• _Provided records_:
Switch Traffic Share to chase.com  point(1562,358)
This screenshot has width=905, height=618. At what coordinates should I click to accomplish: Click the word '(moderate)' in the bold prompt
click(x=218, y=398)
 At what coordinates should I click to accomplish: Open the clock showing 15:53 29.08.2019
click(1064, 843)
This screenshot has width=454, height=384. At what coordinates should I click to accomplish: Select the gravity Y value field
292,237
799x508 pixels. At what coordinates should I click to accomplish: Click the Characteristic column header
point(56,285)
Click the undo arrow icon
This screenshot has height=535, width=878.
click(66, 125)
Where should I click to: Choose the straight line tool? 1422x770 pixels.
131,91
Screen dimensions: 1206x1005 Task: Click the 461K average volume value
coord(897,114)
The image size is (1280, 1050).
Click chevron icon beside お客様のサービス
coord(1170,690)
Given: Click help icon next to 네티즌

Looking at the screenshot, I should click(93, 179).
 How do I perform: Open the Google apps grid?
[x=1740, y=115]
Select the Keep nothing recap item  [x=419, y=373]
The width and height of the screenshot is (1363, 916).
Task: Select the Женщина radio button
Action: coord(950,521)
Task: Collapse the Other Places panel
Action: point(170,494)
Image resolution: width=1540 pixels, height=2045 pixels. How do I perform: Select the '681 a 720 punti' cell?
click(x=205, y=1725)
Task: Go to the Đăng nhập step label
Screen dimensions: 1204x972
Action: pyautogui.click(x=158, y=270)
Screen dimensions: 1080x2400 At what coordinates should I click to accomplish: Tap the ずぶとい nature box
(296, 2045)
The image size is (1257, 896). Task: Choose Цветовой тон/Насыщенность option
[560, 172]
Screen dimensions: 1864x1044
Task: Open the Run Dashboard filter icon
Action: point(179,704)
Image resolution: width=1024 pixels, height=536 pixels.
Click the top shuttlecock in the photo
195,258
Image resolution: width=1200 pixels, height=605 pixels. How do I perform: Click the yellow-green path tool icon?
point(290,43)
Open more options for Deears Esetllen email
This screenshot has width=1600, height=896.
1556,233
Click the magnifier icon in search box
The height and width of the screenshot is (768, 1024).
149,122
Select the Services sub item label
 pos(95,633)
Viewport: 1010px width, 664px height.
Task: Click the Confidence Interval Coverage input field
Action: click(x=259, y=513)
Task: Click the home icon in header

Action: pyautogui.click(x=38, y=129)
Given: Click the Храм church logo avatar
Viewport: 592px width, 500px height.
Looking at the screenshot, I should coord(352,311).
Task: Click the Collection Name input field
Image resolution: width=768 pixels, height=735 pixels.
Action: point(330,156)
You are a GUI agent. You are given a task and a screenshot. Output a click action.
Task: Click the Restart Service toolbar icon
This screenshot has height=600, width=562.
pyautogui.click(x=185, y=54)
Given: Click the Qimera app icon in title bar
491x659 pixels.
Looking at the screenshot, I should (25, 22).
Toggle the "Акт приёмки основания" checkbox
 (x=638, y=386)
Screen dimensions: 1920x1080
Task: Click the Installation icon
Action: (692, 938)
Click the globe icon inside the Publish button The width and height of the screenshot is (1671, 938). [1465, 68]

• _What you are asked to do_:
Can you repeat all of the material above with "How do I perform" switched to "How can I do" and every other character kept the same?

• _Written answer_:
Switch Traffic Share to chase.com  point(1562,358)
This screenshot has width=905, height=618. At what coordinates should I click to accomplish: Click the word '(moderate)' in the bold prompt
click(x=218, y=398)
 At what coordinates should I click to accomplish: Open the clock showing 15:53 29.08.2019
click(1064, 843)
This screenshot has width=454, height=384. At what coordinates should I click to accomplish: Select the gravity Y value field
292,237
799x508 pixels. At what coordinates should I click to accomplish: Click the Characteristic column header
point(56,285)
Click the undo arrow icon
This screenshot has height=535, width=878.
click(66, 125)
Where should I click to: Choose the straight line tool? 1422x770 pixels.
131,91
Screen dimensions: 1206x1005 Task: Click the 461K average volume value
coord(897,114)
The image size is (1280, 1050).
Click chevron icon beside お客様のサービス
coord(1170,690)
Given: Click help icon next to 네티즌

Looking at the screenshot, I should click(93, 179).
 How can I do: Open the Google apps grid?
[x=1740, y=115]
Select the Keep nothing recap item  [x=419, y=373]
The width and height of the screenshot is (1363, 916).
Task: Select the Женщина radio button
Action: coord(950,521)
Task: Collapse the Other Places panel
Action: point(170,494)
Image resolution: width=1540 pixels, height=2045 pixels. How can I do: Select the '681 a 720 punti' cell?
click(x=205, y=1725)
Task: Go to the Đăng nhập step label
Screen dimensions: 1204x972
Action: pyautogui.click(x=158, y=270)
Screen dimensions: 1080x2400 At what coordinates should I click to accomplish: Tap the ずぶとい nature box
(296, 2045)
The image size is (1257, 896). Task: Choose Цветовой тон/Насыщенность option
[560, 172]
Screen dimensions: 1864x1044
Task: Open the Run Dashboard filter icon
Action: point(179,704)
Image resolution: width=1024 pixels, height=536 pixels.
Click the top shuttlecock in the photo
195,258
Image resolution: width=1200 pixels, height=605 pixels. How can I do: Click the yellow-green path tool icon?
point(290,43)
Open more options for Deears Esetllen email
This screenshot has width=1600, height=896.
1556,233
Click the magnifier icon in search box
The height and width of the screenshot is (768, 1024).
149,122
Select the Services sub item label
 pos(95,633)
Viewport: 1010px width, 664px height.
Task: Click the Confidence Interval Coverage input field
Action: click(x=259, y=513)
Task: Click the home icon in header

Action: pyautogui.click(x=38, y=129)
Given: Click the Храм church logo avatar
Viewport: 592px width, 500px height.
Looking at the screenshot, I should coord(352,311).
Task: Click the Collection Name input field
Image resolution: width=768 pixels, height=735 pixels.
Action: point(330,156)
You are a GUI agent. You are given a task and a screenshot. Output a click action.
Task: Click the Restart Service toolbar icon
This screenshot has height=600, width=562.
pyautogui.click(x=185, y=54)
Given: Click the Qimera app icon in title bar
491x659 pixels.
Looking at the screenshot, I should (25, 22).
Toggle the "Акт приёмки основания" checkbox
 (x=638, y=386)
Screen dimensions: 1920x1080
Task: Click the Installation icon
Action: (692, 938)
Click the globe icon inside the Publish button The width and height of the screenshot is (1671, 938). [1465, 68]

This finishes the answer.